Drinking water suitability

Fig. 1: Esempio: regolamentazioni sull’idoneità dei metalli per l’acqua potabile in Germania

 

Idoneità all’uso con acqua potabile: L’implementazione un Europa

Le direttive UE sono valide legalmente e devono essere implementate all’interno delle leggi nazionali di ciascun stato membro dell’unione.
In relazione alla conformità del materiale o del prodotto per l’acqua potabile, al momento c’è una mancanza di armonizzazione delle leggi nazionali, delle normative ecc. Nel 2007. 4 stati membri dell’Unione Europea (Francia, Germania, Olanda e Regno Unito), hanno unito le forze e creato un gruppo con lo scopo di lavorare insieme nello sviluppo di un approccio comune a questo argomento. Il risultato di questa unione è scaturito nella 4MS Common Composition List, l’accettazione dei materiali utilizzati per i prodotti a contatto con acqua potabile.

Per WIKA, in quanto costruttore di strumenti di misura, questa cosiddetta “lista 4MS” è di enorme importanza. Si tratta di una lista di tutti i materiali approvati che possono essere utilizzati per le applicazioni con acqua potabile. Solo i materiali inclusi in questa lista possono venire a contatto con l’acqua potabile.

Nel frattempo, altri paesi come Italia e Portogallo, si sono uniti all’iniziativa 4MS, aumentandone così il “peso”.

Pressure gauge

Fig. 2: Spiegazione del significato prendendo come esempio l’utilizzo di un manometro

Spiegazione del significato prendendo come esempio l’utilizzo di un manometro

Ogni abitazione contiene uno o più manometri inseriti nel circuito dell’acqua potabile. Essi indicano la pressione prevalente del circuito.

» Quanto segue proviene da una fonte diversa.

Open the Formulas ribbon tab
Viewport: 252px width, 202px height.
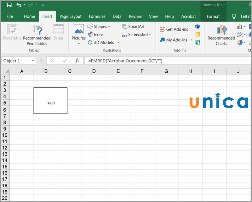pos(97,16)
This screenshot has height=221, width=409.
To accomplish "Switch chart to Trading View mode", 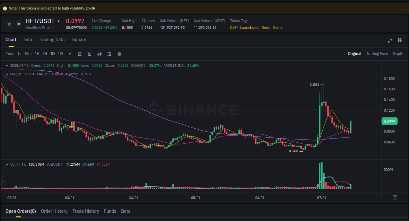I will [x=377, y=53].
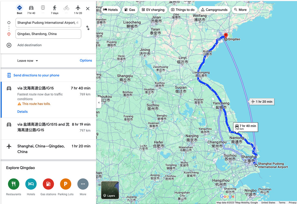297x204 pixels.
Task: Open the Layers satellite thumbnail
Action: [x=110, y=190]
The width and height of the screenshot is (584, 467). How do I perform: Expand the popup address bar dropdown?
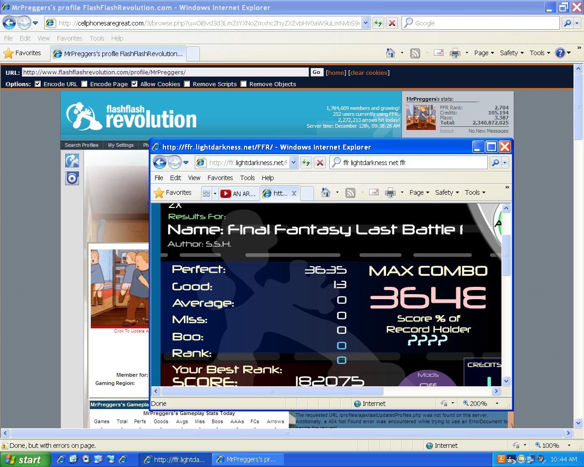(x=293, y=162)
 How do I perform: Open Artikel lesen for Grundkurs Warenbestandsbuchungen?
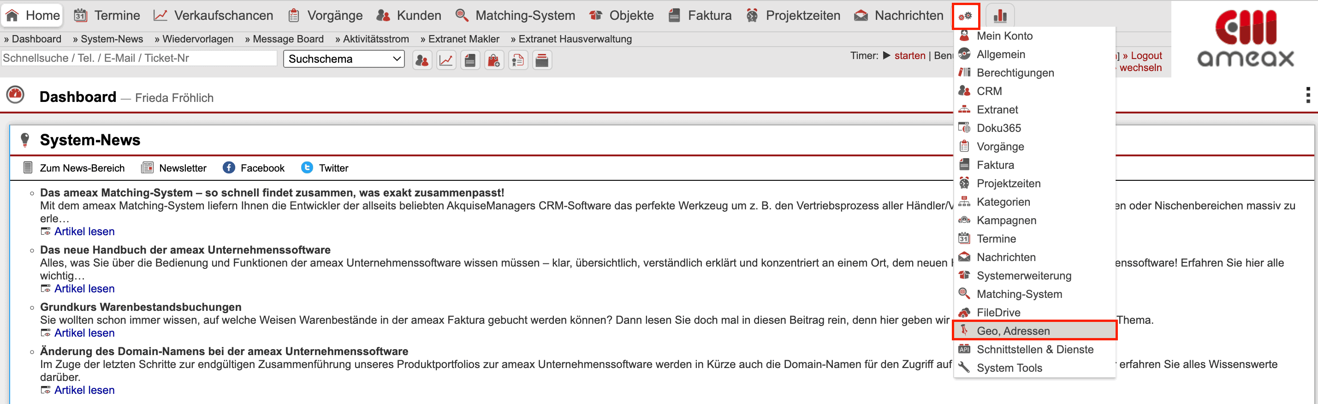[84, 333]
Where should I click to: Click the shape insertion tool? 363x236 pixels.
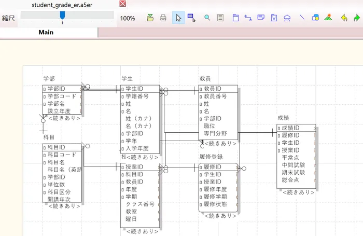point(315,18)
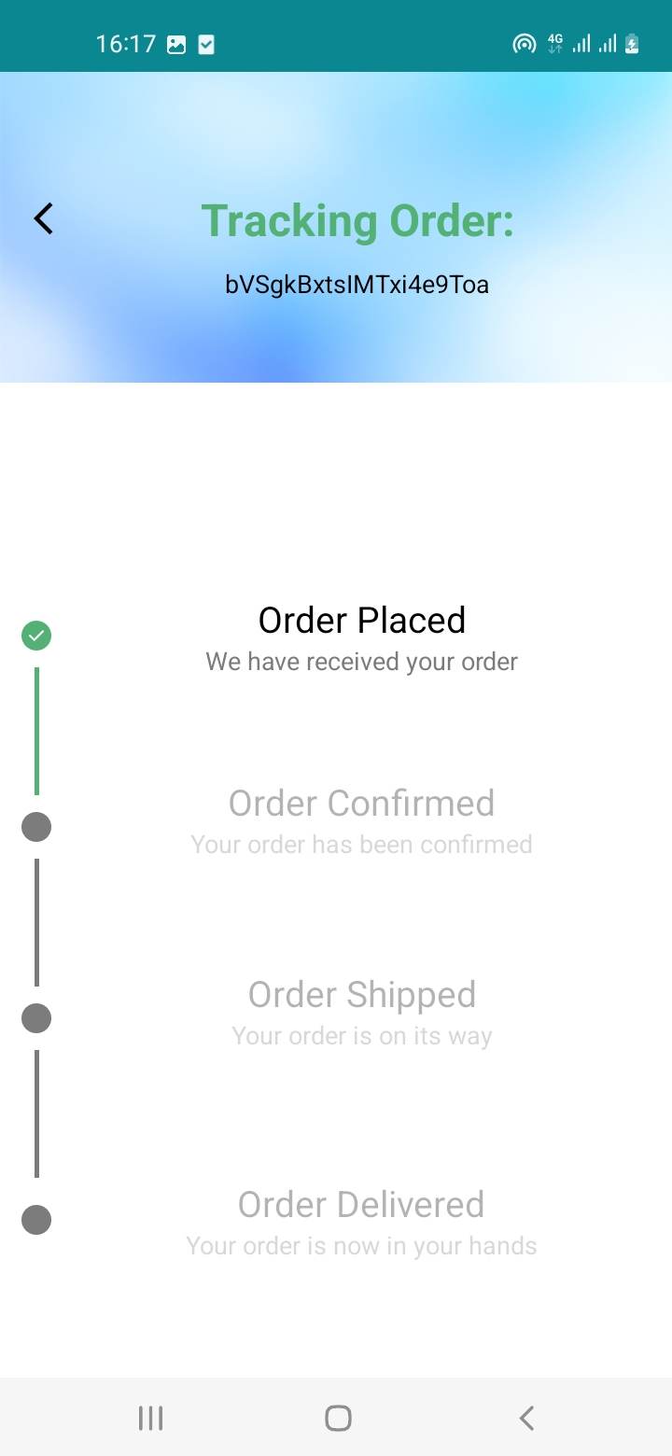This screenshot has width=672, height=1456.
Task: Tap the Order Delivered step title
Action: pyautogui.click(x=362, y=1205)
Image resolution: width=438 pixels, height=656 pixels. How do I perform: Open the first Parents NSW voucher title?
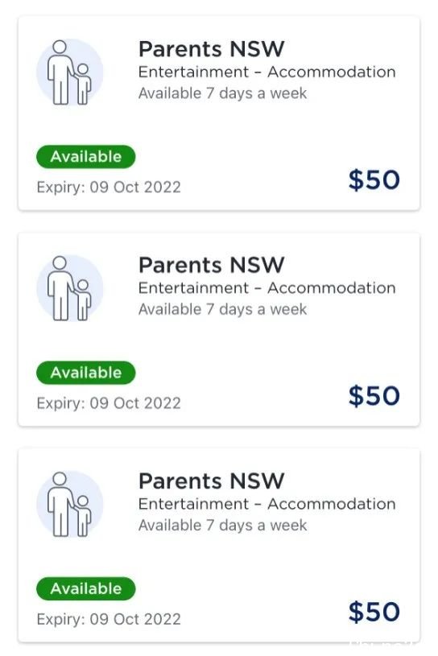211,49
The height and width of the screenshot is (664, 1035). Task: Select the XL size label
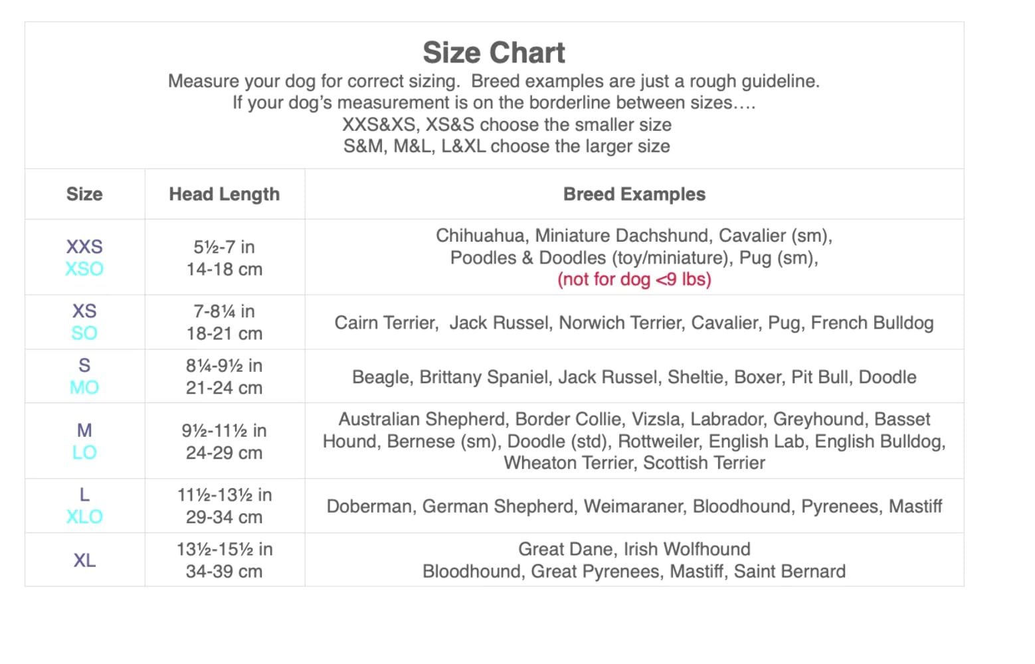(84, 560)
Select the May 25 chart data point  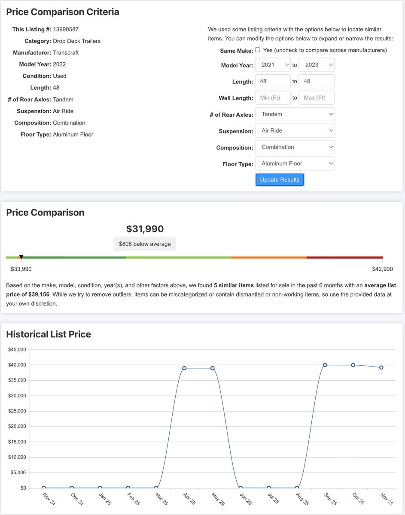pyautogui.click(x=212, y=368)
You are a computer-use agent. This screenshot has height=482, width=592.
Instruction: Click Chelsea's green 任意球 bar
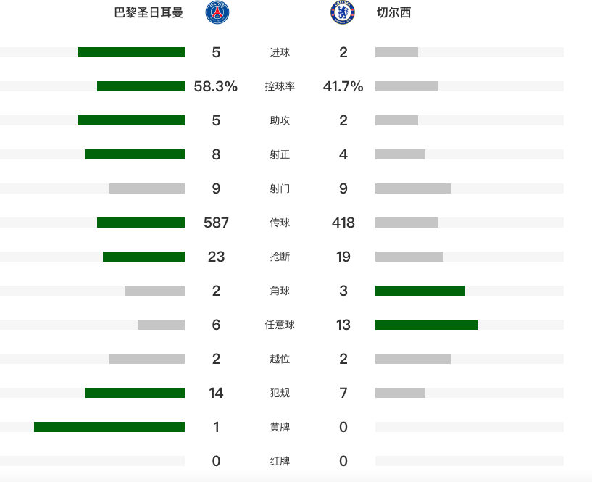point(427,325)
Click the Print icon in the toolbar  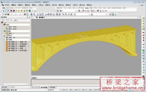(25, 14)
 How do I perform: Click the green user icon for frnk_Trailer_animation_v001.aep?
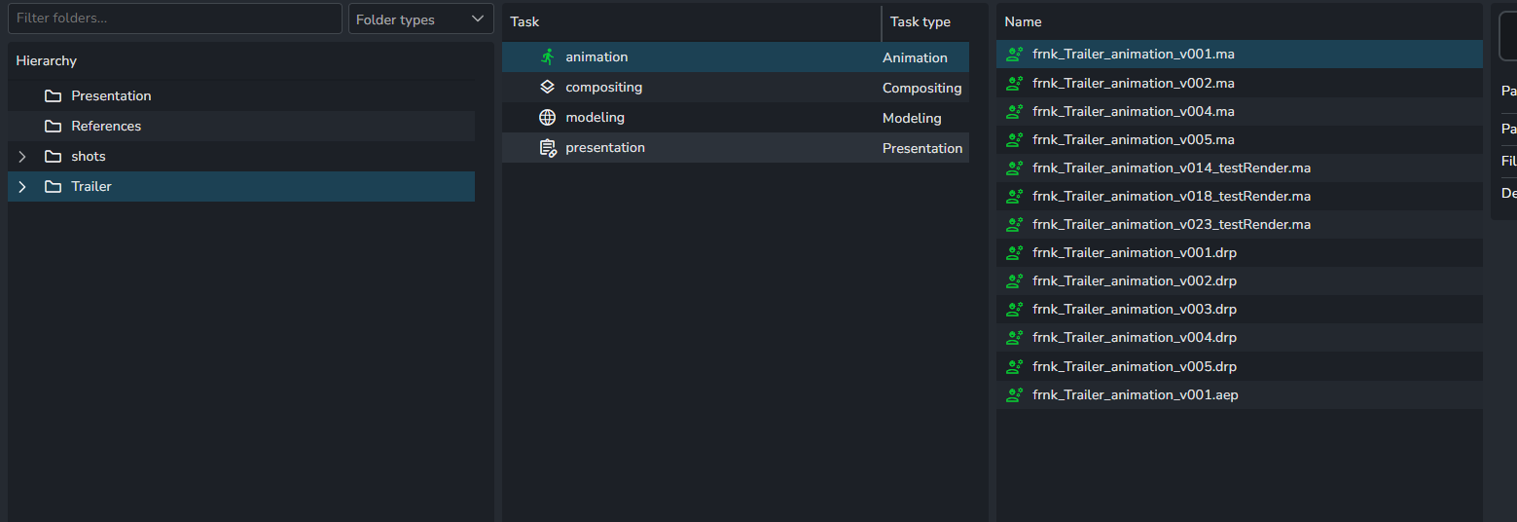[x=1015, y=394]
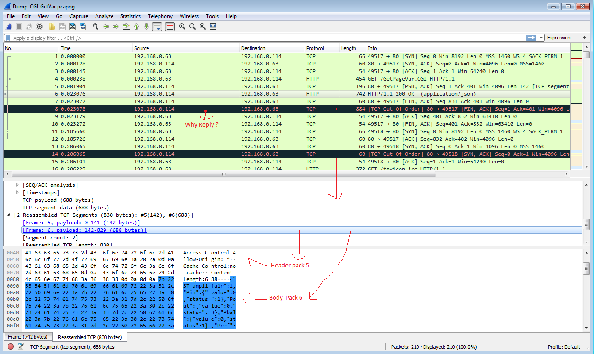The width and height of the screenshot is (594, 354).
Task: Toggle packet list colorization
Action: [x=170, y=27]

L’area indicata in azzurro indica i componenti che vengono a contatto con il fluido. Nel caso di acqua potabile, esso scorre nell’attacco al processo e nella molla Bourdon, la quale viene di conseguenza piegata dalla pressione dell’acqua potabile. Il movimento sul quadrante indica la corrispondente pressione.

Il prerequisito per poter utilizzare un manometro in un circuito con acqua potabile è che sia conforme con la DWD.
Tale conformità è garantita in modo ottimale se gli attacchi al processo e le molle Bourdon sono realizzati con materiali elencati nella lista 4MS.

 

Soluzione: manometri WIKA adatti all’utilizzo con acqua potabile

WIKA offre ai propri cliente una soluzione completa al 100% tramite l’accoppiamento di materiali speciali:
Variante 1: attacco e molla Bourdon realizzati in acciaio inox (gli acciai inossidabile possono essere utilizzati senza alcuna eccezione)
Variante 2: attacco: CW614N (CuZn39Pb3), molla Bourdon*: CW508L-DW (CuZn37)

*in Germania: CW508L-DW (CuZn37) – a breve seguirà la soluzione CW453K

Conclusioni

La 4MS Common Composition List, per l’approvazione dei materiali metallici utilizzati per i prodotti a contatto con acqua potabile, rappresenta una componente importante nell’esecuzione degli strumenti di misura per tale applicazione. I clienti e i costruttori devono comunicare chiaramente che quando richiedono strumenti di misura per applicazioni con acqua, essi devono in effetti entrare a contatto con acqua potabile. Solo in questo modo è possibile garantire la conformità alle normative.

Note
I restanti membri dell’Unione Europea non hanno ancora adottato delle normative atte ad implementare la direttiva UE. Per una panoramica sulla legislazione nazionale e gli organismi competenti consultare la pubblicazione dell’Unione Europea “I materiali a contatto con acqua potabile: A cosa occorre fare attenzione?”.